Friend has a pair of old Cerwin Vega PD-3 PA speakers which need midranges-not just diaphragms, there is a hole where the midranges used to be.
Found out the midrange on this model is the Cerwin Vega H25.
Looking at the frequency response, which I found here, I noticed that this unit seems to be putting out 112 dB @ 1M/1Watt.
Chart is reproduced below.
Win ISD will not allow simulations above 106 dB at 1M/1 Watt.
Small's chart for bass response tops out at 112 dB at 1M/1 Watt.
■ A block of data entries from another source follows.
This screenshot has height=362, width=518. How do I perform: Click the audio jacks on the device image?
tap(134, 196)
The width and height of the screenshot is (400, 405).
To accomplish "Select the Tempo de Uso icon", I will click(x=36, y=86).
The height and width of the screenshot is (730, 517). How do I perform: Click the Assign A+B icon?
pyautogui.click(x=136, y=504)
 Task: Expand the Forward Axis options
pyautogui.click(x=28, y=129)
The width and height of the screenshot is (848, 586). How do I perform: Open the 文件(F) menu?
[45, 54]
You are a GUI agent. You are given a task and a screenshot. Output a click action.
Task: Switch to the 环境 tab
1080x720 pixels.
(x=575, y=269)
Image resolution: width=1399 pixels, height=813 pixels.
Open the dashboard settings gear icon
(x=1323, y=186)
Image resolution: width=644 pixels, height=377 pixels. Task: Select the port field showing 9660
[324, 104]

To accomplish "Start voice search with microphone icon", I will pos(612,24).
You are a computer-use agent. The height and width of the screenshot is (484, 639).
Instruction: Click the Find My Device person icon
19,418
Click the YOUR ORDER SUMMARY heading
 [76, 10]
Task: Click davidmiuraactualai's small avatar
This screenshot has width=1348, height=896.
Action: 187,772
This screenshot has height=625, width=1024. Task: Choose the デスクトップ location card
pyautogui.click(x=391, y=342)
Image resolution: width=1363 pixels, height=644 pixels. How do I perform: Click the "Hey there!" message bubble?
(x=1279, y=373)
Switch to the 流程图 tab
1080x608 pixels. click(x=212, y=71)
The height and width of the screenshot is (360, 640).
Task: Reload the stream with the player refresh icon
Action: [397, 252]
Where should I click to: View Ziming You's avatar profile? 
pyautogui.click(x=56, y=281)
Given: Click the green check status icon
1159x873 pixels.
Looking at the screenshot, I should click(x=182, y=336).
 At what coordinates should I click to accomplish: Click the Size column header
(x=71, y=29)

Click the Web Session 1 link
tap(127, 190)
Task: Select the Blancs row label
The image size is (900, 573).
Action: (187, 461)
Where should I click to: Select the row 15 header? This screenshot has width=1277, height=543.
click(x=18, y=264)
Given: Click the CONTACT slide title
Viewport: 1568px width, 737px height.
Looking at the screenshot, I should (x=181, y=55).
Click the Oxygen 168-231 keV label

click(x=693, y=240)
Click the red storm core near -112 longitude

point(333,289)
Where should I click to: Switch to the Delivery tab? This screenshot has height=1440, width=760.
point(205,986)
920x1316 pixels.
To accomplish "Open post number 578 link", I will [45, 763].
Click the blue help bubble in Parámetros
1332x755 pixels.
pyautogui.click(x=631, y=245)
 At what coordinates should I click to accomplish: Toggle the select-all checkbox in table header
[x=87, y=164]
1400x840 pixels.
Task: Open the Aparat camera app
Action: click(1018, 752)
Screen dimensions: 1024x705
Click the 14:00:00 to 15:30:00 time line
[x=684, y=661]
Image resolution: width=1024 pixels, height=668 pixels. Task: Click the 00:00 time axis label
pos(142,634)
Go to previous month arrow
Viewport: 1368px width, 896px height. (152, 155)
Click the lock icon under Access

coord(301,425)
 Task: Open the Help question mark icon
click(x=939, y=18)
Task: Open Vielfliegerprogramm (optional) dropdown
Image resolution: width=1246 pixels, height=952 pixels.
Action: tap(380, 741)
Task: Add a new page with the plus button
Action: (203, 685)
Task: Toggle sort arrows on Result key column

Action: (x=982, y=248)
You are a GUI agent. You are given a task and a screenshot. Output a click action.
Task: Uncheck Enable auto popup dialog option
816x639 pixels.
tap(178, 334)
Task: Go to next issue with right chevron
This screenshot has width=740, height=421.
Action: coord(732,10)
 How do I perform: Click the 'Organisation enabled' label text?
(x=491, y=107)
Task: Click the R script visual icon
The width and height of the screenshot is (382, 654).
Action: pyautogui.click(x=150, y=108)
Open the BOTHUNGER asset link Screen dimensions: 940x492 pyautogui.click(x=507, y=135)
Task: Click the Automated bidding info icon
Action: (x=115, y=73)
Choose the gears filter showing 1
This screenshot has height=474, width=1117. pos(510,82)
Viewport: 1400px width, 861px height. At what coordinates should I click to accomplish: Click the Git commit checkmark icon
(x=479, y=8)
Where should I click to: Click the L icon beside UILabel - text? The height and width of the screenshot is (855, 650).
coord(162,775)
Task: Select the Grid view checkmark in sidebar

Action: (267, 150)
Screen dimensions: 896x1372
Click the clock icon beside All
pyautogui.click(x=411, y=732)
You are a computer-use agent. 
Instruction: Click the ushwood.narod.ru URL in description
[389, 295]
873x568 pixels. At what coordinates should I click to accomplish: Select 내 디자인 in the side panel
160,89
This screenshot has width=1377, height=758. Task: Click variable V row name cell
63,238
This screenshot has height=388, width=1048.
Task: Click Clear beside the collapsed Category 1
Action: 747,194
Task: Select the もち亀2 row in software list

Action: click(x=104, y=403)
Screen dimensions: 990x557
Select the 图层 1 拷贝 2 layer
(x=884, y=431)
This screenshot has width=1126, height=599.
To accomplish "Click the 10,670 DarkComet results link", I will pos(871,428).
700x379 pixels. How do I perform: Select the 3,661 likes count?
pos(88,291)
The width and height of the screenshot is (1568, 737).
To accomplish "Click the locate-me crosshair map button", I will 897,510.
Seems to me this chart shows the Cerwin Vega, through part of it's band, as being either 100% efficient or 400% efficient, 6 dB meaning 4 times the power. Even 100% efficiency seems far fetched, 50% efficiency is superb.
Any help understanding this would be appreciated.
Found out the midrange on this model is the Cerwin Vega H25.
Looking at the frequency response, which I found here, I noticed that this unit seems to be putting out 112 dB @ 1M/1Watt.
Chart is reproduced below.
Win ISD will not allow simulations above 106 dB at 1M/1 Watt.
Small's chart for bass response tops out at 112 dB at 1M/1 Watt.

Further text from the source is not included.